# Activity
Once you reach the line containing "Task: Enable the Project filter checkbox", write out that line and every remaining line of the records exactly.
*** Opening of Supplied material ***
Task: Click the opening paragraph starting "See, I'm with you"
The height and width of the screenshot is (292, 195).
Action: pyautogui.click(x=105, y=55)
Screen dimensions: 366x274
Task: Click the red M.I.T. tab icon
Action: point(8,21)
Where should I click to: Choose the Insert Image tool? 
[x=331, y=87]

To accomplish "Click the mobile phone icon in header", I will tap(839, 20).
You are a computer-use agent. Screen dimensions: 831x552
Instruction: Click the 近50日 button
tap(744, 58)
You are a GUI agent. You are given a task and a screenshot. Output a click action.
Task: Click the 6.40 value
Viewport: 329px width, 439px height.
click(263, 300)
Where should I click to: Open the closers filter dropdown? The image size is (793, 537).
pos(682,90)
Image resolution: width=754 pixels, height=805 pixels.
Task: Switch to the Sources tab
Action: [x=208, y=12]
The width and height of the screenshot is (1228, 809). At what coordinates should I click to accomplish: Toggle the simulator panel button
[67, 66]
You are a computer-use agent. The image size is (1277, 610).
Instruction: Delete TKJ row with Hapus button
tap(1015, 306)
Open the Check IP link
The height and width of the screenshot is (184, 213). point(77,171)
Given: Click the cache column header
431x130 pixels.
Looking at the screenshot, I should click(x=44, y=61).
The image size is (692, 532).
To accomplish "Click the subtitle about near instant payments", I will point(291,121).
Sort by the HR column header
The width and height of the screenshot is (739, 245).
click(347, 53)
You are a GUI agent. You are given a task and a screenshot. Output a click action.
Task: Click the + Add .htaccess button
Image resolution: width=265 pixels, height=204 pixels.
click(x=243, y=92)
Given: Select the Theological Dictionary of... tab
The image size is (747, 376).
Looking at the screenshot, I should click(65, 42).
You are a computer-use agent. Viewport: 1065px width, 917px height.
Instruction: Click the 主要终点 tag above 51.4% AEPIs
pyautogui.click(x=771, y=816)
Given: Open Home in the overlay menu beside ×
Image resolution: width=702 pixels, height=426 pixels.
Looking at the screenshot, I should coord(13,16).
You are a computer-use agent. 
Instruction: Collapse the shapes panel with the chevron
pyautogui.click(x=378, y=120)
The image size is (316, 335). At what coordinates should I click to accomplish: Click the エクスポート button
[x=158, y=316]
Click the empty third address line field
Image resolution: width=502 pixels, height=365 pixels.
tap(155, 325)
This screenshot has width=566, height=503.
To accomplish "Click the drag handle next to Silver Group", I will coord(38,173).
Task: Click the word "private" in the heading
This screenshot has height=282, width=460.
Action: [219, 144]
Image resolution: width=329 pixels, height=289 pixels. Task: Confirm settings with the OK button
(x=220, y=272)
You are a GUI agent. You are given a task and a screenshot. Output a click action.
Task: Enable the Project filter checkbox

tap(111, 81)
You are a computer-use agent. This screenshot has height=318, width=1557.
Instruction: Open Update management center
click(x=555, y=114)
*** Close of Supplied material ***
# Solution for this task
Task: Enable the Project filter checkbox

tap(111, 81)
You are a computer-use agent. This screenshot has height=318, width=1557.
Instruction: Open Update management center
click(x=555, y=114)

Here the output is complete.